Document section —

-=-=-

Open minds to open data
By Amy Koshoffer, Assistant Director, Research & Data Services, and Mark Chalmers, Science and Engineering Librarian
Throughout the spring 2024 semester, two UC librarians, Amy Koshoffer (pictured left lecturing in the Visualization Lab in the Geo-Math-Physics Library.) and Mark Chalmers, co-taught the Power and Politics of Data honors seminar. The class drew students from colleges across the UC campus, including the College Conservatory of Music, the Lindner College of Business, the College of Medicine, the College of Education Criminal Justice and Human Services, and the College of Arts and Sciences. The course was geared toward, but not exclusive to, students considering doing research.
In this interdisciplinary honors seminar, the students delved into the intricate dynamics of data in today’s digital age, with a special focus on research data produced in the academy. The students not only learned about the technical aspects of data such as data creation, documentation, storage and governance, but also engaged in critical discussions about the ethical, social and political implications of data in research and everyday life. The lectures and discussions highlighted current factors impacting data in the academic research environment, such as federal funding and publisher data sharing requirements. The course had no textbook, but the lessons drew from current publications in academia, industry and invited guest speakers. The seminar culminated with a final project that required students to interview an active researcher. Recapping the semester’s highlights, it’s clear that the lessons learned extend far beyond the classroom or the lab, promising to influence the thinking and careers of today’s Bearcats and tomorrow’s leaders.

-=-=-

Dataset extract —
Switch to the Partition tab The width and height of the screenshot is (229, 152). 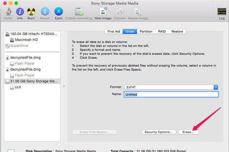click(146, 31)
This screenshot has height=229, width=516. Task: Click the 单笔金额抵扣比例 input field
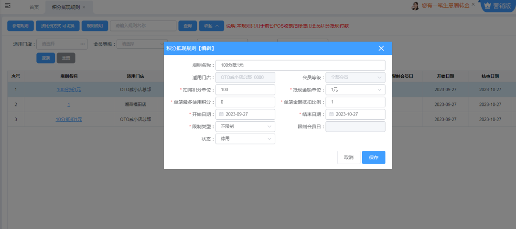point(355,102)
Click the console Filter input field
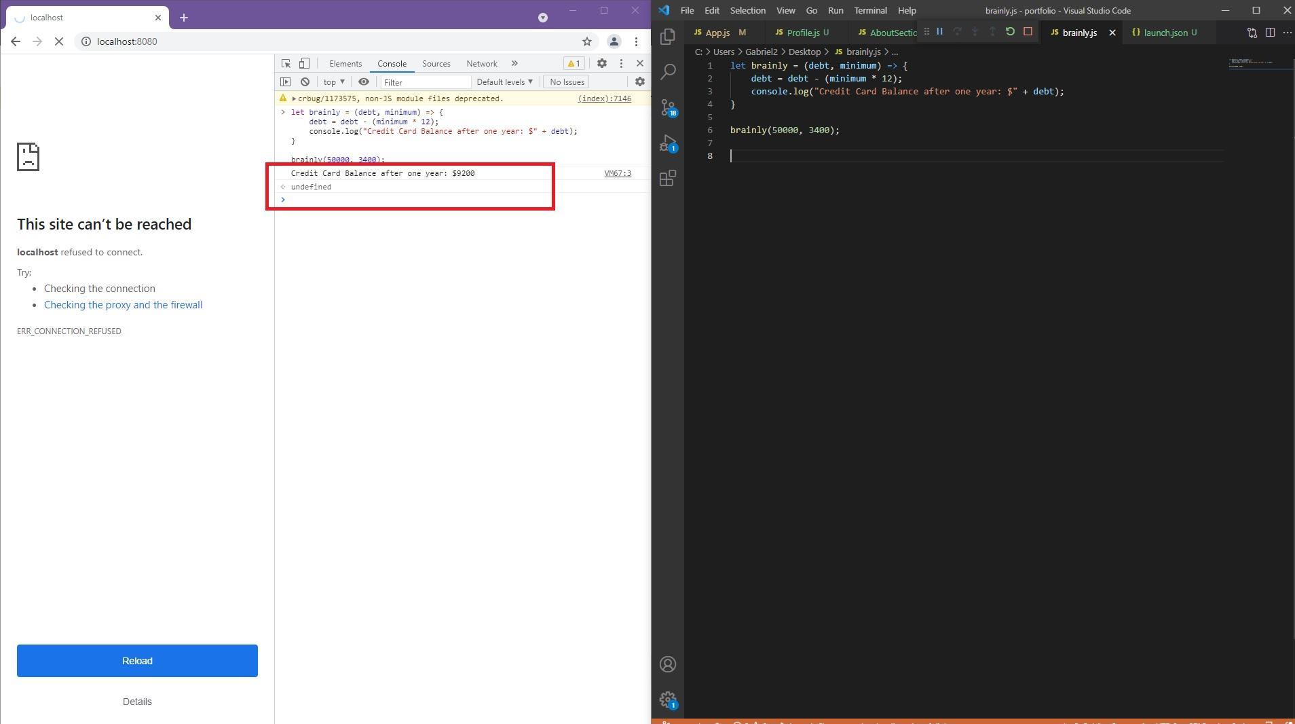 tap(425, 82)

-=-=-

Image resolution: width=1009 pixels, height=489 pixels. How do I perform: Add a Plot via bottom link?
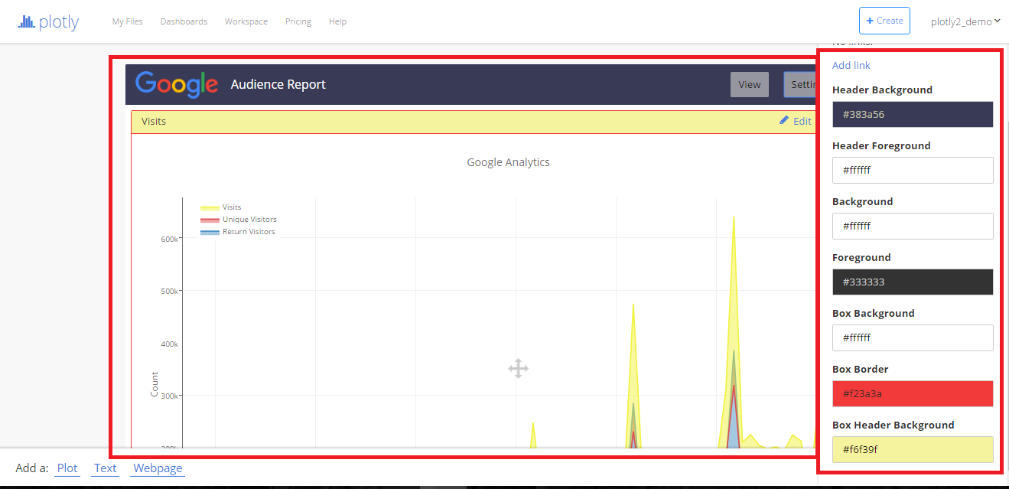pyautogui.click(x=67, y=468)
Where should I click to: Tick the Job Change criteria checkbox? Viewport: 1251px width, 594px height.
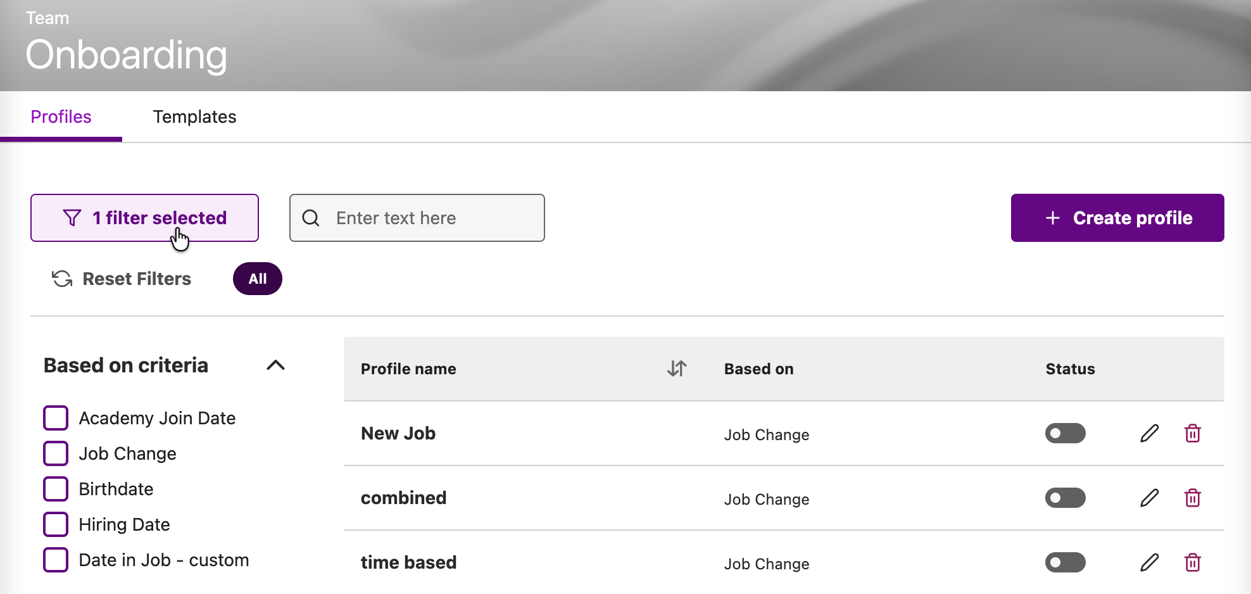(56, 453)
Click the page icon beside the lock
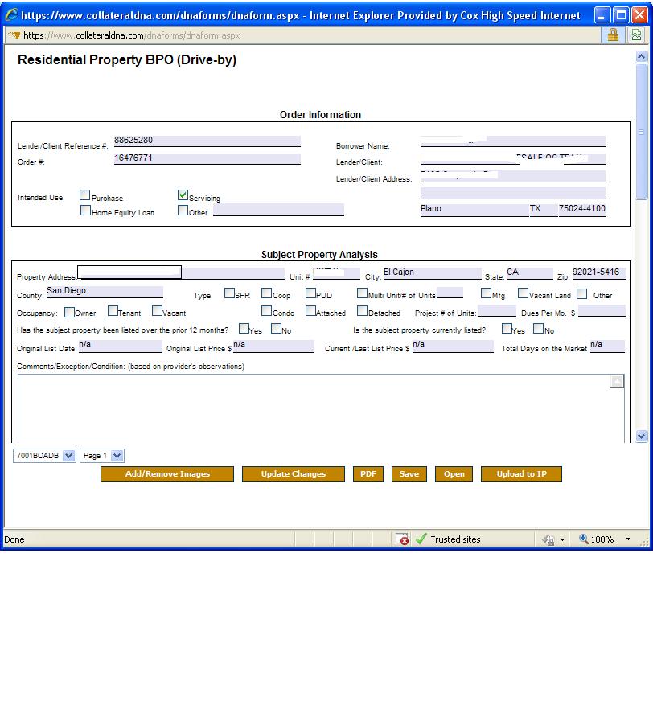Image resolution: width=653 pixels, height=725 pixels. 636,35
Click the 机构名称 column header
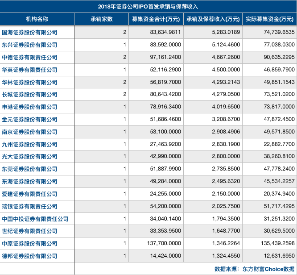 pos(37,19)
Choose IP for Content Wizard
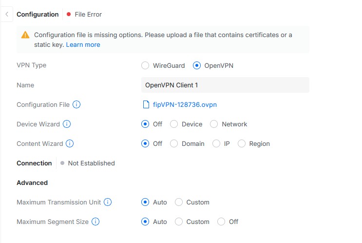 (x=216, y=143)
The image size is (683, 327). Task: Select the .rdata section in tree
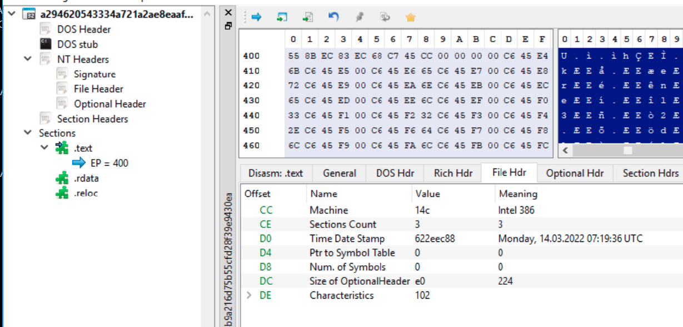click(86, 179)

-=-=-

Exercise description — Reproduce everything in the open data article from "Open minds to" down to "considering doing research.", and replace "honors seminar" with "honors course" each time it appears.

Answer to this task —
Open minds to open data
By Amy Koshoffer, Assistant Director, Research & Data Services, and Mark Chalmers, Science and Engineering Librarian
Throughout the spring 2024 semester, two UC librarians, Amy Koshoffer (pictured left lecturing in the Visualization Lab in the Geo-Math-Physics Library.) and Mark Chalmers, co-taught the Power and Politics of Data honors course. The class drew students from colleges across the UC campus, including the College Conservatory of Music, the Lindner College of Business, the College of Medicine, the College of Education Criminal Justice and Human Services, and the College of Arts and Sciences. The course was geared toward, but not exclusive to, students considering doing research.